No more dancing the Two-Step?
If there was any remaining doubt, it is clear as a result of Canon that warehouse arrangements will be treated with hostility by the EC. The EC emphasised that Union Courts in Editions Odile had not opined on the legality of warehousing structures. And since 2007, para 35 of the EC’s Consolidated Jurisdictional Notice (CJN) has made clear the EC’s attitude to warehousing structures is to consider an acquisition by an interim warehouser to be part of an overarching single concentration (unless it is a bank qualifying for the narrow exception). This means that if Step 1 is done prior to clearance, it will breach the notification and suspension obligations.
However, Canon does not mean, as some have interpreted it to, the death of two-step structures (specifically, the purchase of a minority stake with an option to acquire a majority). The EC makes this plain at paragraphs 139-141. Provided the option is not certain to be exercised, and the full value of the majority stake is not paid for when the option rights are acquired, then options will continue to be treated as relevant to control only when exercised and not when the right is acquired. This is consistent with para 60 CJN and previous case law, for example, Air France v Commission.
Other notable features
The reasons for the EC’s decision reveal some interesting new facts.
First, Toshiba had proposed that bidders for TMSC implement a less aggressive structure. Ironically, this stood a better chance of being compatible with EU merger rules than the structure proposed and ultimately implemented by Canon.
Secondly, shortly after the transaction was announced, the EC received an anonymous complaint that the parties had breached the EU suspension and notification obligations. It seems likely that the complainant was an unsuccessful bidder in the auction for TMSC. The complainant, coupled with the fact authorities in China, Japan and the U.S. had already concluded gun jumping proceedings, gave the EC little choice but to levy fines (although they were low, representing only 0.5% of turnover).
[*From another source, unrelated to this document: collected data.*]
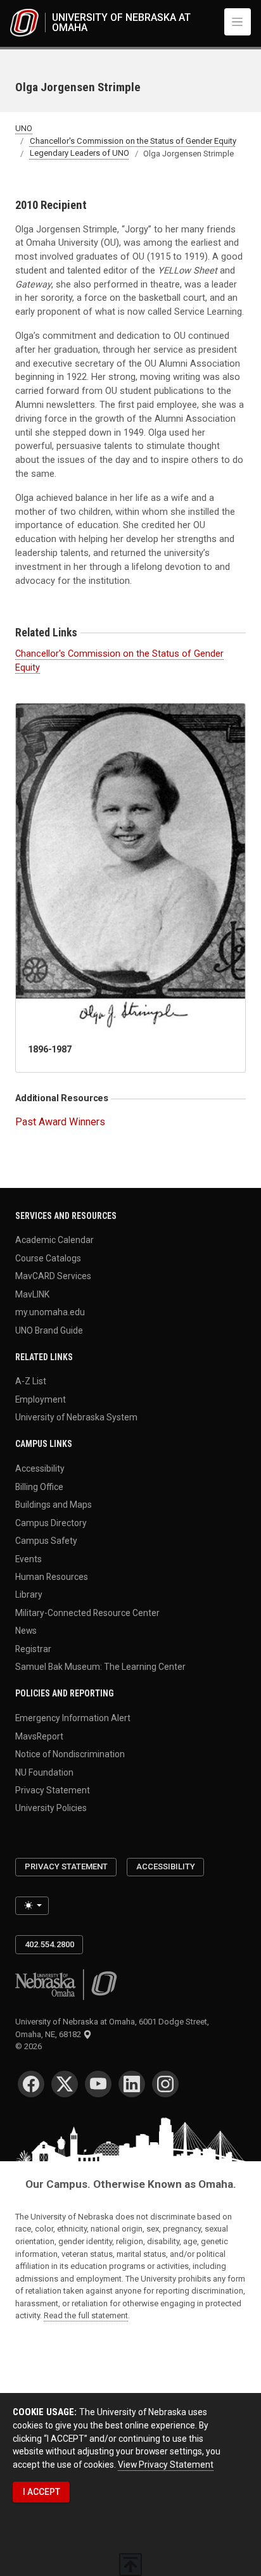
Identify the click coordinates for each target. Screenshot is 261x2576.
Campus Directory (51, 1522)
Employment (40, 1399)
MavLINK (32, 1294)
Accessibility (40, 1468)
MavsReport (39, 1736)
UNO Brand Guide (49, 1330)
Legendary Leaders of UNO (79, 153)
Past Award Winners (60, 1122)
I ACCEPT (41, 2492)
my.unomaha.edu (50, 1312)
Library (28, 1594)
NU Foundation (44, 1772)
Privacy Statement (52, 1790)
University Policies (51, 1808)
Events (28, 1558)
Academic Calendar (54, 1240)
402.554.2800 (49, 1944)
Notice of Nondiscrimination (70, 1754)
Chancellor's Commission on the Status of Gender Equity (133, 141)
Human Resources (51, 1577)
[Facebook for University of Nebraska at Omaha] (31, 2084)
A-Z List (30, 1381)
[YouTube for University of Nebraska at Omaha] (98, 2084)
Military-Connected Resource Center (87, 1612)
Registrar (33, 1648)
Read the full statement (86, 2315)
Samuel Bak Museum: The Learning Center (100, 1667)
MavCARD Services (53, 1276)
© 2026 (30, 2046)
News (26, 1631)
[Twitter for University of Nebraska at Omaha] (64, 2084)
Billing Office (39, 1486)
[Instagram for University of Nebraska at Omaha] (165, 2084)
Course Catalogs (48, 1258)
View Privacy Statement (165, 2464)
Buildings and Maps (53, 1505)
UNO (23, 128)
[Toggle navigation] (237, 21)
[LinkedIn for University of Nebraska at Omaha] (131, 2084)
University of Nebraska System (76, 1417)
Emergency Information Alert (72, 1718)
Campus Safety (46, 1541)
Finally, despite Toshiba benefiting from the structure, Canon was the only party fined for it. Although in practice both buyer and seller “implement” a concentration, the only party responsible for notifying it is the acquirer (and no seller has to our knowledge been fined for breaching the standstill obligation). The EC pointed out that given Toshiba’s financial difficulties, Canon could have approached the EC for a derogation from the standstill obligation but did not do so. A true case of buyer beware.